■ **Action item**
Every line in the following data that has "agent" counts toward the total; state that total alone.

■ **Dataset excerpts**

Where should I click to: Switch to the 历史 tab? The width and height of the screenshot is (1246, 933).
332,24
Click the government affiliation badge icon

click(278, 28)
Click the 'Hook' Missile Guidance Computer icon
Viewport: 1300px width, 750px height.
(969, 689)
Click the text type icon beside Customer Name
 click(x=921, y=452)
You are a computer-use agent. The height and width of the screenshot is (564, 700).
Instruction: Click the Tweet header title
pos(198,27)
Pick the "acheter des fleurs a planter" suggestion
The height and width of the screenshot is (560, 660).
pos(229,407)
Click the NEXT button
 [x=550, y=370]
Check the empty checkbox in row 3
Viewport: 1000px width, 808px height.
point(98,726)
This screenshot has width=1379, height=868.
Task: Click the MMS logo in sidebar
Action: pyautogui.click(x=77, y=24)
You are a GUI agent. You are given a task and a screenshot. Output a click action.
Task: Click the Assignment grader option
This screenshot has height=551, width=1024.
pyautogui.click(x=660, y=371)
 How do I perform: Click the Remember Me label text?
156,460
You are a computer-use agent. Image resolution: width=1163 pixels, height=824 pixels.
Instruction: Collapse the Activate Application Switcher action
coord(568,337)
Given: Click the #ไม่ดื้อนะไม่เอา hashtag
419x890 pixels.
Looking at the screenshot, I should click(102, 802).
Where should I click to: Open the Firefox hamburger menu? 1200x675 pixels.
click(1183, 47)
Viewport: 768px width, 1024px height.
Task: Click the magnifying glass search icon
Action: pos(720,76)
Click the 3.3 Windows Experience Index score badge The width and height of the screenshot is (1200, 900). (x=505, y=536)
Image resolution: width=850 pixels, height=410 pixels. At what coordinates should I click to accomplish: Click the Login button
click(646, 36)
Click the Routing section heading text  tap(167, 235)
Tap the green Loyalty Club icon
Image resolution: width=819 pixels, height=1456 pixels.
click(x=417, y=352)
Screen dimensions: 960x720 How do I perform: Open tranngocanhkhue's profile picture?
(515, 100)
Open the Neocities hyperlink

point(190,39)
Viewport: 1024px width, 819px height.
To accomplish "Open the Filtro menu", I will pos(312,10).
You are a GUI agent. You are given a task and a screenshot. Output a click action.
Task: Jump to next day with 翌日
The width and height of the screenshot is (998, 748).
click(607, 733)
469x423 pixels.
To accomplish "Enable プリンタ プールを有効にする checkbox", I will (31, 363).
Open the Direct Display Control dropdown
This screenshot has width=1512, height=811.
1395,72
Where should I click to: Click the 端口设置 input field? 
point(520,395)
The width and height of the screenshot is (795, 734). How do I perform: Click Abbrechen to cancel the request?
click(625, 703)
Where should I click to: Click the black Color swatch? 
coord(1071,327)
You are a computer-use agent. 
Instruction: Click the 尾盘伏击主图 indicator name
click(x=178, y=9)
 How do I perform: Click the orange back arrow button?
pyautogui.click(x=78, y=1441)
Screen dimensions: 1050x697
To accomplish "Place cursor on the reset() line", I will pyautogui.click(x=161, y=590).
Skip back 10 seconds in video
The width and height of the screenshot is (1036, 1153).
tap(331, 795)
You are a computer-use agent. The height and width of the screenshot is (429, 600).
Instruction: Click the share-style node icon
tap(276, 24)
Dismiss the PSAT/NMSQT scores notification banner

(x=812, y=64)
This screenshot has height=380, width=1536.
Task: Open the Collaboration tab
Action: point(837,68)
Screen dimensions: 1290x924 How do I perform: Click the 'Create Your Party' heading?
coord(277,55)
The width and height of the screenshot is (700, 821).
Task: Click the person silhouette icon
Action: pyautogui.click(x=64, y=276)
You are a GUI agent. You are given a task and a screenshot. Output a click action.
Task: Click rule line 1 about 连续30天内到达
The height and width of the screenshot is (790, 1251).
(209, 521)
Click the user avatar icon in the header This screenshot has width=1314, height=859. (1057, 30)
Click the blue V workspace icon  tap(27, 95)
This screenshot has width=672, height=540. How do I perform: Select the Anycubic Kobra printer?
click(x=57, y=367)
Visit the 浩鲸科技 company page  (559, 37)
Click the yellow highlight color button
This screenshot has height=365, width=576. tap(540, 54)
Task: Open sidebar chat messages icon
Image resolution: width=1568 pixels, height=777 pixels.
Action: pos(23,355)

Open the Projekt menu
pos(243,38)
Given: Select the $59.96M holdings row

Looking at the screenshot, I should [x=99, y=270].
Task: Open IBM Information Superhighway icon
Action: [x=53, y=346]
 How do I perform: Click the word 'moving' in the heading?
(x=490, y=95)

■ **Task result**
7